ASHG 2024 - Day 1

Bruce Gelb

He discussed the concepts of penetrance and expressivity. They are variable parameters and depend on several environmental contexts. Penetrance calculated from familial history is generally not the same as that calculated from biobank-scale population of genotyped inviduals. He argues to bring back the concept of “norms of reaction” to explain the effects of environment on gene:trait pair penetrance and expressivity.

Marie-Julie Fave

They profiled mosaic chromosal alterations (mCAs) in more than 66k samples with diverse ancestries. Quebec French Canadians (founder population) and other populations across continenets. They found genomic hotspots across continental groups (African and European). They found association of mCA with blood traits and incident cancers. Leading to clonal hematopoiesis.

Rajiv McCoy

SMC1B regulates maternal meiotic aneuploidy (?)

Less than half of human embryos leads to live births. They collected PGT-A data from Natera. They developed a hidden Markov model for inferring crossovers and aneuploidies. Aneuploidies are common in blastocyst-stage human embryos, and aneuploidy rates vary across chromosomes. Aneuploidies of maternal meiotic origin increase with maternal age, but paternal origin aneuploidy does not depend on age. Common variation in meiosis genes drives variation in crossover rate. PRDM9 in chr5 is strongly associated with crossover.

The maternal meiotic aneuploidy is associated with a locus in chr21, a haplotype spanning the meiotic cohesin component SMC1B. Aneuploidy risk allele is associated with other reproductive traits, and also reduced expression of SMC1B. Potential regulatory mechanism driving the association.

Nahyun Kong

Congenital heart disease is a genetically heterogeneous disorder. 1.3m babies are born every year with CHD.

Uniparental disomy (UPD) does not follow Mendelian inheritance. Both chromosomes are inherited from the same parents. They developed a method to detect UPD based on Mendelian violation (see PMID: 36617634).

They found that UPD is associated with 12-fold increased risk of CHD. There was a higher prevalence of maternally transmitted UPD with advanced maternal age. UPD can link maternal age with CHD.

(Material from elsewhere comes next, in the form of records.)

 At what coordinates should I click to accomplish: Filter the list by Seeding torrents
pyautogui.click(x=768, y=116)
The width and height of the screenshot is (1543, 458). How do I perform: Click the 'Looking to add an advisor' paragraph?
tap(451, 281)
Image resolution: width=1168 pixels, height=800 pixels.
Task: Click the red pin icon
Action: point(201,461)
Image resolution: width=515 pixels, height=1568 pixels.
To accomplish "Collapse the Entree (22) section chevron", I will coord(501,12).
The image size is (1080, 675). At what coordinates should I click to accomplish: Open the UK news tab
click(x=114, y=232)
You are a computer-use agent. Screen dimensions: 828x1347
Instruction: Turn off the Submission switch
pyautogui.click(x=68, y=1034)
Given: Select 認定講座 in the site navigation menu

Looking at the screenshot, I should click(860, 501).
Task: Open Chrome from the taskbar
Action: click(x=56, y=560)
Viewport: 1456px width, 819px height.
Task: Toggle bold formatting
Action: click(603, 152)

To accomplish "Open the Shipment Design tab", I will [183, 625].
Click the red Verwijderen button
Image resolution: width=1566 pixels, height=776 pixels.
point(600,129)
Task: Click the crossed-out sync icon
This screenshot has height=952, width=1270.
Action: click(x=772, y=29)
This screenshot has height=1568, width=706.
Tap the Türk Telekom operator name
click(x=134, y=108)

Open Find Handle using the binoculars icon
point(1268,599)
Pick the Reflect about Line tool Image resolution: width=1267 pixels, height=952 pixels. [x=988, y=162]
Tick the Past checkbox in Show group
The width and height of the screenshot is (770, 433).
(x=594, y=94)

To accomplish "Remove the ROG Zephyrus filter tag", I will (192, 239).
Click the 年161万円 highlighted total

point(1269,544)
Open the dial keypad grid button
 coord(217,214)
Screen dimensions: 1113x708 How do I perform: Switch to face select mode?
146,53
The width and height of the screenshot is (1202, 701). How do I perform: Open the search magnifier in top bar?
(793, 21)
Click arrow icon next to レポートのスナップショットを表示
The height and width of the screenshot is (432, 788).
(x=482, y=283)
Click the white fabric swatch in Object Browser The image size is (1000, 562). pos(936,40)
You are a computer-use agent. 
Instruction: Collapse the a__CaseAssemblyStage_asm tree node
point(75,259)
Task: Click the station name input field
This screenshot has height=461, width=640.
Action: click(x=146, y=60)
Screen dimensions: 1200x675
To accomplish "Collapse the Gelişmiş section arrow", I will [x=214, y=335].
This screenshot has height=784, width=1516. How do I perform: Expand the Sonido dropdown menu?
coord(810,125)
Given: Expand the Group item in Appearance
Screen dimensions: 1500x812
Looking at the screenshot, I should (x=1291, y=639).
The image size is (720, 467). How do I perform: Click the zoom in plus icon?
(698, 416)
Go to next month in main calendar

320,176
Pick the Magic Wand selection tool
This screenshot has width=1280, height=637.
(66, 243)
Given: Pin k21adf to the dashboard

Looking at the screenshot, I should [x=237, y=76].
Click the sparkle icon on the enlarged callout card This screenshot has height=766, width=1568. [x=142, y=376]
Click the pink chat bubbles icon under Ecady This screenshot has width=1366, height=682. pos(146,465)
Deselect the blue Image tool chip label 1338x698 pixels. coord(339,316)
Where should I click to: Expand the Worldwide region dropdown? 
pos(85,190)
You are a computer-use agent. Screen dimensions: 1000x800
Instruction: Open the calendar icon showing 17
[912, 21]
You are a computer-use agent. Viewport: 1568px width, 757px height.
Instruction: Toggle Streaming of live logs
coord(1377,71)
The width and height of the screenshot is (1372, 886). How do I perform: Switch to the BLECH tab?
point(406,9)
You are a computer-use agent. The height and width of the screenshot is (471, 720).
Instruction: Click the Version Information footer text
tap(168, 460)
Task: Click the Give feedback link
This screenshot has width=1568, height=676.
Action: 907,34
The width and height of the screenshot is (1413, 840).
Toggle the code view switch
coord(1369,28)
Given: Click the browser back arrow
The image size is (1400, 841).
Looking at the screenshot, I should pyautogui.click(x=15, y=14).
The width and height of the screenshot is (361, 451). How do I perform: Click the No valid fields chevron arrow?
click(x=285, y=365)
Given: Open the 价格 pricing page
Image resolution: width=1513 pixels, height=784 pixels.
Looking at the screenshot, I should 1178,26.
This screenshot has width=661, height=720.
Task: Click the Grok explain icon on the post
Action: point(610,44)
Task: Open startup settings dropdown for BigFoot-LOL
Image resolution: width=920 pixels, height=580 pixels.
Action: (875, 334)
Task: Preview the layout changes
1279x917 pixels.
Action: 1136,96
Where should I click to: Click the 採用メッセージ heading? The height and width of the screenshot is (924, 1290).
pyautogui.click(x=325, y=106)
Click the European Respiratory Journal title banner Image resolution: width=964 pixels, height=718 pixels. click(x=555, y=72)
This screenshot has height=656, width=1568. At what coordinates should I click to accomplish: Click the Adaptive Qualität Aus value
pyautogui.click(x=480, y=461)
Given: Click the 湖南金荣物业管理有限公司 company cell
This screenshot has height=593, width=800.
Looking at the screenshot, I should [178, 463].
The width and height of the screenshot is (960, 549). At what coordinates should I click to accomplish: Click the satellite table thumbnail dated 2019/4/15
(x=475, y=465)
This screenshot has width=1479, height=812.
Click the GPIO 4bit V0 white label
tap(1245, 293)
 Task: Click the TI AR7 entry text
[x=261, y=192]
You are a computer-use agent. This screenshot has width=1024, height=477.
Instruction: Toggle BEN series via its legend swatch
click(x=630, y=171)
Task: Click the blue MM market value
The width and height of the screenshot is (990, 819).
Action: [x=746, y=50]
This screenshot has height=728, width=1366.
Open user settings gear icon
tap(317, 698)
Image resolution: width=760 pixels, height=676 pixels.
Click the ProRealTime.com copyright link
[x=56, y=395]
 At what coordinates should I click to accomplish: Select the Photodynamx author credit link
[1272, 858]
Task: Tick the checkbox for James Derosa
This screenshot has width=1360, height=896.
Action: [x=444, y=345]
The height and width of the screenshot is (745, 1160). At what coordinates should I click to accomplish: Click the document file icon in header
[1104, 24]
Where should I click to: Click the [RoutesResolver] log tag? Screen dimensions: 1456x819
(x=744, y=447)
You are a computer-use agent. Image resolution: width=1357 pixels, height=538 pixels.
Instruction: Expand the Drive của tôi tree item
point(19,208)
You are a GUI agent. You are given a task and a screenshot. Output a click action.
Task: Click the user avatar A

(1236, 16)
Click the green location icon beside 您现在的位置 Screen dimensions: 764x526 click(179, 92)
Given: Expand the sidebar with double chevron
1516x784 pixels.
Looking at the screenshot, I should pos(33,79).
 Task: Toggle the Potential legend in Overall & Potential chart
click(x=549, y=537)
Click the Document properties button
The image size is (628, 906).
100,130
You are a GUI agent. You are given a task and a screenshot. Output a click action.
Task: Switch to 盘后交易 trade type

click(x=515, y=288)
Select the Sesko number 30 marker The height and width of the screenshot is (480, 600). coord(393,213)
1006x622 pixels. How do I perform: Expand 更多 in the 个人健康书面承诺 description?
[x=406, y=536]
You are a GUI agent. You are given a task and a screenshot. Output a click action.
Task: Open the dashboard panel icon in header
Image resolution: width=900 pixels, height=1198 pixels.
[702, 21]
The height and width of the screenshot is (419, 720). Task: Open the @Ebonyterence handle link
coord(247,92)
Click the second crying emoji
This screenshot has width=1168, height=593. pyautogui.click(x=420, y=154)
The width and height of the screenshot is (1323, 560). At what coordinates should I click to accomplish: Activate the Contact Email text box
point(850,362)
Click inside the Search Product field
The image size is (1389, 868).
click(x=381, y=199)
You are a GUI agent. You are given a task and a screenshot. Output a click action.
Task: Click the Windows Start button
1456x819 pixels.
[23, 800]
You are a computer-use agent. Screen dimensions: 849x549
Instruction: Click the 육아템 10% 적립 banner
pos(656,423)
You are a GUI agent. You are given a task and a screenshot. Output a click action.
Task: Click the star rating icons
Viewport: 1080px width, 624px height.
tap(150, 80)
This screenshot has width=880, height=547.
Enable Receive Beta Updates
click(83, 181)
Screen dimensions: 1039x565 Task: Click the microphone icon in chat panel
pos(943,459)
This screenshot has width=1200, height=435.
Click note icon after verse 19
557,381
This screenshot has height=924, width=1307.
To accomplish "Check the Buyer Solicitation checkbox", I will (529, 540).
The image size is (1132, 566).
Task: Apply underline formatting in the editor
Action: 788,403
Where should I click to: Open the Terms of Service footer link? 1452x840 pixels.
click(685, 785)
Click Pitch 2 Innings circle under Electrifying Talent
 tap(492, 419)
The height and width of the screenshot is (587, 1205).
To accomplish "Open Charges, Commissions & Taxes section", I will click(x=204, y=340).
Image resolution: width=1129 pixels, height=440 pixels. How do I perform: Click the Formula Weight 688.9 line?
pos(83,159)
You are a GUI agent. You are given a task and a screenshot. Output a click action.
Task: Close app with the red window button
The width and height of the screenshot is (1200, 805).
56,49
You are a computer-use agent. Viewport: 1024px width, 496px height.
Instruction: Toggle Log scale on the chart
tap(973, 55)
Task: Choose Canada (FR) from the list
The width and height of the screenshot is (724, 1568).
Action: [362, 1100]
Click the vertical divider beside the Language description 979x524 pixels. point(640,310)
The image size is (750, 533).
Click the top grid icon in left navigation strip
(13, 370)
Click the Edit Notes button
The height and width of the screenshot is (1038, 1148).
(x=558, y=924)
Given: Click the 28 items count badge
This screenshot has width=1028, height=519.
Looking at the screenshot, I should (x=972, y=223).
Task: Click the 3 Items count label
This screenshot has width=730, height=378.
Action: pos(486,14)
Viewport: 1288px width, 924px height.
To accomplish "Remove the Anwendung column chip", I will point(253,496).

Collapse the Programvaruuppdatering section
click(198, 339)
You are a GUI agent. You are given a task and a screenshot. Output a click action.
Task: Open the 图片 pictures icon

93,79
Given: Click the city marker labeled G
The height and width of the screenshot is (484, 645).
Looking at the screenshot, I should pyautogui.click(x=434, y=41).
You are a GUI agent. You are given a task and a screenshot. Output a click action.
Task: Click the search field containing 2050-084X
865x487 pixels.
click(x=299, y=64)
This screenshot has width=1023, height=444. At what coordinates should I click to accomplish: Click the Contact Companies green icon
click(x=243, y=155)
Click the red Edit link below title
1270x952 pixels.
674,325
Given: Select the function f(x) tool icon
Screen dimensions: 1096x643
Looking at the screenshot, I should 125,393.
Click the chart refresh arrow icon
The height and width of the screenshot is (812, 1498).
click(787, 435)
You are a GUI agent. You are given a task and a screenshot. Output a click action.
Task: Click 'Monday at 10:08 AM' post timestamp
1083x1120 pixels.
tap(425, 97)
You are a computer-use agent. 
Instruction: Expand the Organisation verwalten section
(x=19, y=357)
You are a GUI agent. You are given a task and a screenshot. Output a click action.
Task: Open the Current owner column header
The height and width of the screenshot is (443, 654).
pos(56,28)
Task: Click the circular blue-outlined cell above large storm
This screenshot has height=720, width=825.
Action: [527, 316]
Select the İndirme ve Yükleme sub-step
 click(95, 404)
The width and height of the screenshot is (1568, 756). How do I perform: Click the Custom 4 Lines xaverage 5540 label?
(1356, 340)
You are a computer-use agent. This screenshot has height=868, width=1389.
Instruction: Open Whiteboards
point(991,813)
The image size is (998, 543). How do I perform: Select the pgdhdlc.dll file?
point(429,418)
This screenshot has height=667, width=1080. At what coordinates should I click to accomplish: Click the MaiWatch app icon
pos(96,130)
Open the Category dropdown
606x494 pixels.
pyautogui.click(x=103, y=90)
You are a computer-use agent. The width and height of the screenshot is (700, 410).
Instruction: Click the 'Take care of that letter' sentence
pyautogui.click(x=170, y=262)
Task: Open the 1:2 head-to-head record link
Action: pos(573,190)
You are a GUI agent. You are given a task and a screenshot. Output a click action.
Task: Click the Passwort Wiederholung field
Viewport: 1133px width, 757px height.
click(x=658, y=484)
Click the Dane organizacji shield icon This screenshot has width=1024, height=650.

Why won’t the mother carrying the same chromosomes develop CHD?

Giovanni Quinones-Valdez

Analysing RNA splicing using long-read RNA sequencing

Long reads demarcates different modes of splicing regulation. Alternative splicing is tissue-specific while genetic linkage is donor-specific. They developed a method to classify splicing events as predominantly influenced by either cis- or trans-directed mechanisms. They discover splicing associated variants (SAVs). The SAVs are functionally enriched in splicing QTL studies of matching tissues. SAVs are functionally enriched in RBP binding regions.

Interestingly, SAVs also overlap with risk variants for Alzheimer’s Disease.

Duncan Palmer

He talked about the Biobank Rare Variants consortium.